After a little small talk, therefore, and the requisite Lighting of the Cigarettes, Juliet stretched out her arms, yawned and commenced lying.

“God I'm tired,” she said, letting her head roll back across her shoulders. She emitted a soft, sensuous gasp.

Just as she had hoped, “Didn't you sleep last night?” Olympia asked. She smiled, her lush lips parting to reveal white, even teeth. She was beautiful, but for some reason she reminded Juliet of Amabel Edwards, a peripheral character in
Present Love.
Amabel had been rather spiteful, at one point deliberately clinging to a “friend” to prevent her from being alone with the object of her affections.

Juliet produced a sleepy grin. “Not enough. Seemed like a good idea at the time…” she added, as suggestively as she could. “You know how that is.”

If she expected the other to respond with a detailed accounting of her own recent sexual activities, she was disappointed.

“Mm,” was all Olympia said. She dragged on her cigarette, then released the smoke in two streams through her struggling nose. What a perfectly disgusting habit smoking was really, thought Juliet. Who would ever have dreamed it could become popular?

Silence, or what passes for silence in Manhattan, reigned.

At last, in desperation, “Anton Mohr seems to be picking up what he missed last week pretty quickly,” she said.

“Oh, Anton can do anything,” Olympia said carelessly, for once without double entendre. “He's sensational.”

“I gather you know him pretty well?” Juliet hazarded.

Olympia shrugged and looked suddenly world-weary.

“He's not an easy person to know,” said the dancer. She certainly didn't sound madly jealous, or cruelly betrayed—but, then, what would that sound like?

“I understand Lily Bediant had an affair with him at one time,” Juliet ventured.

“Who didn't?” asked Olympia casually. But the look she gave Juliet made a change in tack seem prudent.

“I was in the studio that day when he fell,” Juliet confided quickly. “It was awful. You don't realize—I mean, I didn't, while I was watching you all, how much gravity dancers are always fighting. But when he went down, boy, then I saw it.”

“Mm,” Olympia nodded.

Juliet had watched her narrowly throughout her little speech for any sign of glee or excessive distress, but the other was merely businesslike.

“I can't imagine what made him fall,” Juliet added, still scrutinizing the dancer. “Nothing that I could see.”

Olympia shrugged, her face blank. Then suddenly, “He was actually quite lucky,” she said. “Ryder had a fall like that a couple of years ago. Wrenched his back and had to take three months off. He was livid.”
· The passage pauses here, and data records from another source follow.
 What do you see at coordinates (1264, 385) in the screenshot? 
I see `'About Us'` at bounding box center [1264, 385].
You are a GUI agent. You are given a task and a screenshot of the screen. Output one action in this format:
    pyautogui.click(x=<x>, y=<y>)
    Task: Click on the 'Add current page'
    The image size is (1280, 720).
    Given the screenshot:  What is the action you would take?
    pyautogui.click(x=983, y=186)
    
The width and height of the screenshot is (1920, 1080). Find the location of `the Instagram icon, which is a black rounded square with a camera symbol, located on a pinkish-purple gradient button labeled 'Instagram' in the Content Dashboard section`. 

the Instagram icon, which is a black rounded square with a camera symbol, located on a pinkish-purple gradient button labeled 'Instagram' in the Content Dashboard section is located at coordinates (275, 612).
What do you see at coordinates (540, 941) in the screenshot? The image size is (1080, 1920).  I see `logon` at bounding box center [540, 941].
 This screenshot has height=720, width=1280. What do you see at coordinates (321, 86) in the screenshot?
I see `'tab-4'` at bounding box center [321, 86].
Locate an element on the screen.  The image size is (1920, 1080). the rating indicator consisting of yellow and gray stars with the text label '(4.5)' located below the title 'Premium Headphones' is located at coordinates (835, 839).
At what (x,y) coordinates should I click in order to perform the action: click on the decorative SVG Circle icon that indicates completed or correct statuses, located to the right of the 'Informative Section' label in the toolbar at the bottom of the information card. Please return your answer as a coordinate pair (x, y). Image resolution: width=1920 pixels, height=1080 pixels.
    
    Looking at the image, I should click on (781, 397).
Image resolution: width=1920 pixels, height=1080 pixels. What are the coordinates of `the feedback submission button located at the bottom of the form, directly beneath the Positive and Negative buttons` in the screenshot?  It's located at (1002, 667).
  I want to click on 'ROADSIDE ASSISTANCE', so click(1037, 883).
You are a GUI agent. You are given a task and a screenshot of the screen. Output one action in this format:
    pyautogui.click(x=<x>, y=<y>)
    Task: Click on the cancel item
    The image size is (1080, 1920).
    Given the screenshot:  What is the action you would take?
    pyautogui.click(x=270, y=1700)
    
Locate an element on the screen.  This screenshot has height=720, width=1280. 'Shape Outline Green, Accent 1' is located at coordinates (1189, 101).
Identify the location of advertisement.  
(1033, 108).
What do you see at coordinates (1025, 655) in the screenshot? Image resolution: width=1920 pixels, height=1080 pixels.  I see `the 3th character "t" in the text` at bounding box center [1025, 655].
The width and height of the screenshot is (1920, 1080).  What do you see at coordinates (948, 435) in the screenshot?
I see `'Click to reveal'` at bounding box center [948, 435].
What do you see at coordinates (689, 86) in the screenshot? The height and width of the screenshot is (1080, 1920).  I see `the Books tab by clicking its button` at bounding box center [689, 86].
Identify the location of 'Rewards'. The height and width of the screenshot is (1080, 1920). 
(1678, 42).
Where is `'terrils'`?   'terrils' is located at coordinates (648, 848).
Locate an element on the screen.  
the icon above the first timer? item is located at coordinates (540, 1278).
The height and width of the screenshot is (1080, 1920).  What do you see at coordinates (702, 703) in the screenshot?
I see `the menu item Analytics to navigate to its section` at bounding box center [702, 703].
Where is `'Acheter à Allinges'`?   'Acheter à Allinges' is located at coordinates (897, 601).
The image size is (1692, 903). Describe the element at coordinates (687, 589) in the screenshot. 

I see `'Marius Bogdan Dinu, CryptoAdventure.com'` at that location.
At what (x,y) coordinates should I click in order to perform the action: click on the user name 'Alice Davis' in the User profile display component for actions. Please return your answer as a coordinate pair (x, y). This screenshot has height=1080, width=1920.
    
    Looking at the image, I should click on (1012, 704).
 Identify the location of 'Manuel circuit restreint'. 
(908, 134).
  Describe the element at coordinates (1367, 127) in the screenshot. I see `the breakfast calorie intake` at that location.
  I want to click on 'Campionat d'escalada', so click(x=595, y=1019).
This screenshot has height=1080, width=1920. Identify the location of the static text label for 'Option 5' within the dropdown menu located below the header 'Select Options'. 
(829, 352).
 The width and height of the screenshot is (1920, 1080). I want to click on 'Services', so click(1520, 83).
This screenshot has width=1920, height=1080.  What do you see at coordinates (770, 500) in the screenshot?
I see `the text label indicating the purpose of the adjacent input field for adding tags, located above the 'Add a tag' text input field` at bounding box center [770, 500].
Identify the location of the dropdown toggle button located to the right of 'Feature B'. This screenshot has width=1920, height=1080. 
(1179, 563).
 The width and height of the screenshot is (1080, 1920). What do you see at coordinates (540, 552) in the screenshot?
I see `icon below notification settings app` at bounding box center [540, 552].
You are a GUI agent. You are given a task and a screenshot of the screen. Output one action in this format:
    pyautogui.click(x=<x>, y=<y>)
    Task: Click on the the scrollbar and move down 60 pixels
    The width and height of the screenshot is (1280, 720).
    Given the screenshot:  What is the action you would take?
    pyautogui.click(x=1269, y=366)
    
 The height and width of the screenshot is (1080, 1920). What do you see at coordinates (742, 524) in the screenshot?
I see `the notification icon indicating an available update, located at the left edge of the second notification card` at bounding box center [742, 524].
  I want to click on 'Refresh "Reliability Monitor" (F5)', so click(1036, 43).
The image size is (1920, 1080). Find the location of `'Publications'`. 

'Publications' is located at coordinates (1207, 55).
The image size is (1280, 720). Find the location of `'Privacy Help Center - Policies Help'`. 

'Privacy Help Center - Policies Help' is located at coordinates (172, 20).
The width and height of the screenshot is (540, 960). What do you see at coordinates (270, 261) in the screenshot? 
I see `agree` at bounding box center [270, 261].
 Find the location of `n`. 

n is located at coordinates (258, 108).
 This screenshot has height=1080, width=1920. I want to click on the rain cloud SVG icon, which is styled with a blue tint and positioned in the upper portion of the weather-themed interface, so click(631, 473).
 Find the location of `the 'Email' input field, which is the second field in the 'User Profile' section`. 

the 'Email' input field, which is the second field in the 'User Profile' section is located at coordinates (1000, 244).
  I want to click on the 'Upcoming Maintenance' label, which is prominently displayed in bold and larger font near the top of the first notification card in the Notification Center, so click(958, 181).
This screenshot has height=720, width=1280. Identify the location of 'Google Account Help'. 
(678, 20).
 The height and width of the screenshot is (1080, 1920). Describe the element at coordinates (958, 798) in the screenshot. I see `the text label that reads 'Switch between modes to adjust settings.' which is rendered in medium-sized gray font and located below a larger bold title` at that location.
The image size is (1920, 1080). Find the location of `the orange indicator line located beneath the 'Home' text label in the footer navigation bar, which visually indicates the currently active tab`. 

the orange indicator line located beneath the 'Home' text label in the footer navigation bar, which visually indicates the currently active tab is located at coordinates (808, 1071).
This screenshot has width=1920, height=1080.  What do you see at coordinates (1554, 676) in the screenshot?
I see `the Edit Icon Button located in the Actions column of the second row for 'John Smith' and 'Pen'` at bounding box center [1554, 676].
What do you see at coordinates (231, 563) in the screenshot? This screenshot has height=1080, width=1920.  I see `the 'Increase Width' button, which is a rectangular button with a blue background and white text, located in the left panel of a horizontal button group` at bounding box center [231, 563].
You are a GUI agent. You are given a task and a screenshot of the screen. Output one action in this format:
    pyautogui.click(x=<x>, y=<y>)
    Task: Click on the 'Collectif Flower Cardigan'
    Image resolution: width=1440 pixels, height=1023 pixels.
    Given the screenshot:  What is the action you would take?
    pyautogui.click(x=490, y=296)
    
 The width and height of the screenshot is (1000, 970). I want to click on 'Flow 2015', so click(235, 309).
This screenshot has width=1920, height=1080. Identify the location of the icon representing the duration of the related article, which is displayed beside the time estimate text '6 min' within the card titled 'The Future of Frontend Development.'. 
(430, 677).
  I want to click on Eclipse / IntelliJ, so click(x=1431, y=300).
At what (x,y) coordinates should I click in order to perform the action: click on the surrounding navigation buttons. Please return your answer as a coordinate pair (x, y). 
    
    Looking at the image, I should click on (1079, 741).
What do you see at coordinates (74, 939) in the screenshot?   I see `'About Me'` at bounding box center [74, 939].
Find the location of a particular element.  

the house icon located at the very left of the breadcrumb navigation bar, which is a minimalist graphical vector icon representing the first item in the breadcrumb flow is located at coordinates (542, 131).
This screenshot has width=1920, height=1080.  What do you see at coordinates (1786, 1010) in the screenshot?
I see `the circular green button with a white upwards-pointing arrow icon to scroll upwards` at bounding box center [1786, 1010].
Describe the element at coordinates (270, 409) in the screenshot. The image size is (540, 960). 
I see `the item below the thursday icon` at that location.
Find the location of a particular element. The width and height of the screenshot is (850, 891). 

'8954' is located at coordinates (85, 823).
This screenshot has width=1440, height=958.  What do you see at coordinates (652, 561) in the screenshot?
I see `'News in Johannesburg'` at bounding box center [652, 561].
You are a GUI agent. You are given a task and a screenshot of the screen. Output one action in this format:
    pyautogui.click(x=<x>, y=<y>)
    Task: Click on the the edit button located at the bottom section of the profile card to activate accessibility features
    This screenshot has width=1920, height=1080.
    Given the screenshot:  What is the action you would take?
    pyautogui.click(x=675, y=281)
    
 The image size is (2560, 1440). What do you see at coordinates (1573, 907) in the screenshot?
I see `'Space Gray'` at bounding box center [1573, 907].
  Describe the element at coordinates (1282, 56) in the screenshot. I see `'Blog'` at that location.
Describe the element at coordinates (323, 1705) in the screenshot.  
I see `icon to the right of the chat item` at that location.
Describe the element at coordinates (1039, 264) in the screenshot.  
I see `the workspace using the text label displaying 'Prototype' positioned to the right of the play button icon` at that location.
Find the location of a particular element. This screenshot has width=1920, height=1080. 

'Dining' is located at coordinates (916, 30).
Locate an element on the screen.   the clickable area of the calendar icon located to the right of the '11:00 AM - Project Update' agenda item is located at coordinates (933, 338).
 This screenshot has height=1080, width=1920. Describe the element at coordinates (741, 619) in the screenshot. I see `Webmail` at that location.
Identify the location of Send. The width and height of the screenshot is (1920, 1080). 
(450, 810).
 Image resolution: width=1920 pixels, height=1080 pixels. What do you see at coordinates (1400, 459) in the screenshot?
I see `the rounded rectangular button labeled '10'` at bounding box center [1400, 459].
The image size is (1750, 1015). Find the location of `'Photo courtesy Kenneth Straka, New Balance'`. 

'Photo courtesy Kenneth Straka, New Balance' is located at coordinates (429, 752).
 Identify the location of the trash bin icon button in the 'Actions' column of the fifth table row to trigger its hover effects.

“Oh, the poor man. It must be awful for a dancer to be immobilized.”

Olympia raised an eyebrow. “Oh, he managed. Didn't stop him from giving Elektra a good belt now and then,” she said blandly.

Juliet's mouth went dry. By now, she had recognized a perverse streak in Olympia: She was the kind of person who enjoys dropping provocative, unexpected information into a conversation. And clearly, her relationship with her sister was badly strained.